Just wondering,

If you change the table format to MyISAM do you get better performance?

I tend to use MyISAM for scientific loads where transactions and rollback are 
not required.

    Vassilis


On 10/29/23 17:03, Ivan Krylov via discuss wrote:
Dear MariaDB users,

(I've asked the same question at
<https://dba.stackexchange.com/q/332557>, so feel free to ignore this
one if you've already seen the other.)

Our scientific application needs to store and query fundamental
parameters for a number of molecules. There are 2 to 28 million rows
per molecule, but the number of molecules is expected to stay small
(currently 4).

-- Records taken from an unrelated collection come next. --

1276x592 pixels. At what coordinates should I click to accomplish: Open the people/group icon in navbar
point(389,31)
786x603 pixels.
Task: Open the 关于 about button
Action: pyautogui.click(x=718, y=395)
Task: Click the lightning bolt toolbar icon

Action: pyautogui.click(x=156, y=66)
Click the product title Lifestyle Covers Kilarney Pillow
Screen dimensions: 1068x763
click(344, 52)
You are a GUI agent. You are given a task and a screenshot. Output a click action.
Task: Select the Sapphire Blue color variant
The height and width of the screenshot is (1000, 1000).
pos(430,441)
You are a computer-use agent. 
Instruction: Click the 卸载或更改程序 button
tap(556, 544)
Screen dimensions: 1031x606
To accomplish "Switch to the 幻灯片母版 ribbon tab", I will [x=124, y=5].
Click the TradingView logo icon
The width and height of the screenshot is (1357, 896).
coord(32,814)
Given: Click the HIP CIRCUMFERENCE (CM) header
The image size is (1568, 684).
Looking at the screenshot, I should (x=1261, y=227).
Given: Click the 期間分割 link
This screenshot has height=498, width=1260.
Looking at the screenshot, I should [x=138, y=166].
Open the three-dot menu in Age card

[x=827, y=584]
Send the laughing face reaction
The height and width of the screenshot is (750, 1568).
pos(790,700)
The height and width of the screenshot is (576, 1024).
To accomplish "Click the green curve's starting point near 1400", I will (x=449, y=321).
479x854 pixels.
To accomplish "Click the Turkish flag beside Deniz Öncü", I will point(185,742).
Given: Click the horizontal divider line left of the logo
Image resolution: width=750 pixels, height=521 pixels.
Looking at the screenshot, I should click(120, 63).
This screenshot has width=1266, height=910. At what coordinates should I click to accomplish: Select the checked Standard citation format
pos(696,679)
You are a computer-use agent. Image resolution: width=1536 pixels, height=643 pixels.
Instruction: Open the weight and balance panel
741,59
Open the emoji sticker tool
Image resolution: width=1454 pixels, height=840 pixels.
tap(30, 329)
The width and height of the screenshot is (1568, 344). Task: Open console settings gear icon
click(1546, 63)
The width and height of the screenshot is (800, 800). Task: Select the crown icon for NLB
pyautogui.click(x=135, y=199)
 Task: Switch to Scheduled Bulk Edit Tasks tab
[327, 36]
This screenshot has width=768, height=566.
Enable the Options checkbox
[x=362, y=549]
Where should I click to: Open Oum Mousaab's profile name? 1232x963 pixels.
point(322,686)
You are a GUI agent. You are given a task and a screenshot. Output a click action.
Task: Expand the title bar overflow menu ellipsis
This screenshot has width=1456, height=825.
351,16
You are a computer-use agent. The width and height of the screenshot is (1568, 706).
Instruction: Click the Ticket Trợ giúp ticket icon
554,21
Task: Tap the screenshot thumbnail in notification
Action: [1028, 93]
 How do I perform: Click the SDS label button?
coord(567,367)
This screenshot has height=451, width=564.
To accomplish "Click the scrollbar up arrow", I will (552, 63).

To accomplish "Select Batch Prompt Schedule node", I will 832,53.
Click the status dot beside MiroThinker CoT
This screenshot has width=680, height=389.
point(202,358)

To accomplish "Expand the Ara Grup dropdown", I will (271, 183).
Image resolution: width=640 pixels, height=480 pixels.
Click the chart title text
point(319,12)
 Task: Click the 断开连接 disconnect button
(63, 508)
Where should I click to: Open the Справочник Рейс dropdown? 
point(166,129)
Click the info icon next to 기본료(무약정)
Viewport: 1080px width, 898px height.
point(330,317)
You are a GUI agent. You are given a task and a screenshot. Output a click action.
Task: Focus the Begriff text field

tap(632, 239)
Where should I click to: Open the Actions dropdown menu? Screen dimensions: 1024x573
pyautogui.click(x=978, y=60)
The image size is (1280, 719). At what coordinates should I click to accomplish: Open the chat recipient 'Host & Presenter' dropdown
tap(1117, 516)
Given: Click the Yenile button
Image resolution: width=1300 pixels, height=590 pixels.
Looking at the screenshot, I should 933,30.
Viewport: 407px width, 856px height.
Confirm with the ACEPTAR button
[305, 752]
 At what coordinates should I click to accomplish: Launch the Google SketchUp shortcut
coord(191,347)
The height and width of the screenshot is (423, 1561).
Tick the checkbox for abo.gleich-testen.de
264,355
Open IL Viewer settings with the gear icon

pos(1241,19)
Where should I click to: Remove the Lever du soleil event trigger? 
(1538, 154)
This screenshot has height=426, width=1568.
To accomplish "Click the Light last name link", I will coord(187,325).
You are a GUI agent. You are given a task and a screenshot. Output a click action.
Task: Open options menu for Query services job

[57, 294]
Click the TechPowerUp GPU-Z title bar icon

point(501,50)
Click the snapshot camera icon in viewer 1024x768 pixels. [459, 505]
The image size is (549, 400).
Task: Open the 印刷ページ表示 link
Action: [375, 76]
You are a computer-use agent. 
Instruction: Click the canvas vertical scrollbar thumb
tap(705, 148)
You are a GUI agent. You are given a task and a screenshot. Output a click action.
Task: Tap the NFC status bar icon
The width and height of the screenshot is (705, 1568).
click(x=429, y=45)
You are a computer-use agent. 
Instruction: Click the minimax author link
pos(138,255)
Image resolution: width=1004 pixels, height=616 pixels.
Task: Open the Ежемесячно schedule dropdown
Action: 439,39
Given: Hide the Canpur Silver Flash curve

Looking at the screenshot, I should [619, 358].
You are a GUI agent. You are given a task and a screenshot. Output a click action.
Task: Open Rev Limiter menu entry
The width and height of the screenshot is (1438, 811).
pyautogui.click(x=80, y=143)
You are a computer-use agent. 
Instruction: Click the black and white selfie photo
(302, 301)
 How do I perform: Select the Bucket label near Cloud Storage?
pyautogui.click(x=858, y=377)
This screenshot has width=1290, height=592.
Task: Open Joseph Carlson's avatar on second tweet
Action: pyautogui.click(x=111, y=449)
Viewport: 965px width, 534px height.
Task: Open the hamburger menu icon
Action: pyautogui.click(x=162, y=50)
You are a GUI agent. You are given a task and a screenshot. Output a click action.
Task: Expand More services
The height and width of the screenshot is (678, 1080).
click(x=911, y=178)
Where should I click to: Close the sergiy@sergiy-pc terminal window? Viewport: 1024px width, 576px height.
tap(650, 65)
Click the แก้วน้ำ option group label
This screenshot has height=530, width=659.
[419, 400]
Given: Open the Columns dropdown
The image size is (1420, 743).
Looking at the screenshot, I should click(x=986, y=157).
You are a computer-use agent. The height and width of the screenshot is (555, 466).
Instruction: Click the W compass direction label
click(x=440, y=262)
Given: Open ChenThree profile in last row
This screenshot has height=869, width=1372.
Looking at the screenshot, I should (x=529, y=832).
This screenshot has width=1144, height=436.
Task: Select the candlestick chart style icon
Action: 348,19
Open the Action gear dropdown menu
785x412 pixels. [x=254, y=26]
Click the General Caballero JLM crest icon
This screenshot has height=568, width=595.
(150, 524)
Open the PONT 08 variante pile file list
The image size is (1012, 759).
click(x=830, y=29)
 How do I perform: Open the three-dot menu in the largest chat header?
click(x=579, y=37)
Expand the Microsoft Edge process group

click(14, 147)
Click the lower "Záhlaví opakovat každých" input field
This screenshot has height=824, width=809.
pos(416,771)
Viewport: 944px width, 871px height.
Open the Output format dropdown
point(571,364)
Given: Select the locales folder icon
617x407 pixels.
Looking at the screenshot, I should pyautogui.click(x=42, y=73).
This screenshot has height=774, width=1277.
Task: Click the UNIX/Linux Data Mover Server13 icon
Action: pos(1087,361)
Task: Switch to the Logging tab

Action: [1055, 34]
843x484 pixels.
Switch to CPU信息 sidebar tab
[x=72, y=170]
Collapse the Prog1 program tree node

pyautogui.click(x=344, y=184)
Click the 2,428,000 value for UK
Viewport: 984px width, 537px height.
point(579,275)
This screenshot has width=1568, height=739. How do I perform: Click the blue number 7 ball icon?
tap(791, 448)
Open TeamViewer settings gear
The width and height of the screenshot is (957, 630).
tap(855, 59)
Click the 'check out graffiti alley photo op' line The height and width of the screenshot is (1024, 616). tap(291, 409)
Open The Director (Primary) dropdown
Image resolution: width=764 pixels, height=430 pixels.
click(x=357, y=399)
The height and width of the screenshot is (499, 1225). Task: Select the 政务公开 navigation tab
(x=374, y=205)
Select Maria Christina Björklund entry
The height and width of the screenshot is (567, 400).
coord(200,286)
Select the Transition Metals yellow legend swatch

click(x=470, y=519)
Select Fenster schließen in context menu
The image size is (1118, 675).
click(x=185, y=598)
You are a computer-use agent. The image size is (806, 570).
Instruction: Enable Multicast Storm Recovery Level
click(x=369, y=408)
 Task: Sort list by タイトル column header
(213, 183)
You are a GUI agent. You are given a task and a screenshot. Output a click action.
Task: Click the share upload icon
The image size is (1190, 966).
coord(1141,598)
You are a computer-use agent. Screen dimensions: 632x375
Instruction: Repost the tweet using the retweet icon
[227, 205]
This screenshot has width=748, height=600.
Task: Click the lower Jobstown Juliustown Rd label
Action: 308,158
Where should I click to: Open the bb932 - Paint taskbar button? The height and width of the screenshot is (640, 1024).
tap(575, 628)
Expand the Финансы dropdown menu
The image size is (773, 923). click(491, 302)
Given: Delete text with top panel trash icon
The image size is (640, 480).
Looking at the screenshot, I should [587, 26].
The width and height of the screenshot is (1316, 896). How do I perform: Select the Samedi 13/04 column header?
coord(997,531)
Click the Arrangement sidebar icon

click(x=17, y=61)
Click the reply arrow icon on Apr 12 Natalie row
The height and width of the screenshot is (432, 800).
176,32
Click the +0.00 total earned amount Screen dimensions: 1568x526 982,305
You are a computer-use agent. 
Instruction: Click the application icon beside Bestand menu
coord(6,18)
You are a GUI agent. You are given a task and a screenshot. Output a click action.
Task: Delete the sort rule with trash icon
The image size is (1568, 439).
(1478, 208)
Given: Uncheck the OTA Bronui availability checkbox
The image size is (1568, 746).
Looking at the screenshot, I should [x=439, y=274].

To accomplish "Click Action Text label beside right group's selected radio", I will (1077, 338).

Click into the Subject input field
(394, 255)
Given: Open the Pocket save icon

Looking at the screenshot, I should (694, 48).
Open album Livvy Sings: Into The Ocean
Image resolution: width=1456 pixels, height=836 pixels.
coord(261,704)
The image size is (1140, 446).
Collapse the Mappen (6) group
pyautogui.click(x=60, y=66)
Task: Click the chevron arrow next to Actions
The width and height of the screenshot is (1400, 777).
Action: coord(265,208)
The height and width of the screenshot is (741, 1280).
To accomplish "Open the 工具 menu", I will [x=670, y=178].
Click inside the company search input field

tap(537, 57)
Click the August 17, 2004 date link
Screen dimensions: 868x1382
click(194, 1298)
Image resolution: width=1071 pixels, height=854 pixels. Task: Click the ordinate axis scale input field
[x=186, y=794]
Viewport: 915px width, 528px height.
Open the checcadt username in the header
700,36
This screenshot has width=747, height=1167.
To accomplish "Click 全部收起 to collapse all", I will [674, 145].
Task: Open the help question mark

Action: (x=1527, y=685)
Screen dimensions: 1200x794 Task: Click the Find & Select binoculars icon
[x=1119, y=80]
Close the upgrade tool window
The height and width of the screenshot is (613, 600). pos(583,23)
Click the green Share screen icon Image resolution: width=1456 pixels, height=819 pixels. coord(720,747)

Here's our schema:

CREATE TABLE `mol_trans` (
   `species_id` int(11) DEFAULT NULL,
   `wl_vac` double DEFAULT NULL,
   `upper_id` int(11) DEFAULT NULL,
   `lower_id` int(11) DEFAULT NULL,
   `prob` double DEFAULT NULL,
   `flag` tinyint(4) DEFAULT NULL,
   KEY `spid_flag_wl` (`species_id`,`flag`,`wl_vac`)
) ENGINE=InnoDB DEFAULT CHARSET=utf8 COLLATE=utf8_general_ci
  PARTITION BY LIST (`species_id`)
(PARTITION `CaO` VALUES IN (6115) ENGINE = InnoDB,
  PARTITION `CN3` VALUES IN (6121) ENGINE = InnoDB,
  PARTITION `CN2` VALUES IN (6119) ENGINE = InnoDB,
  PARTITION `AlO` VALUES IN (6109) ENGINE = InnoDB)

(The partitions are here to make it easier to drop a whole molecule if
needed, which would otherwise be a painful large DELETE.)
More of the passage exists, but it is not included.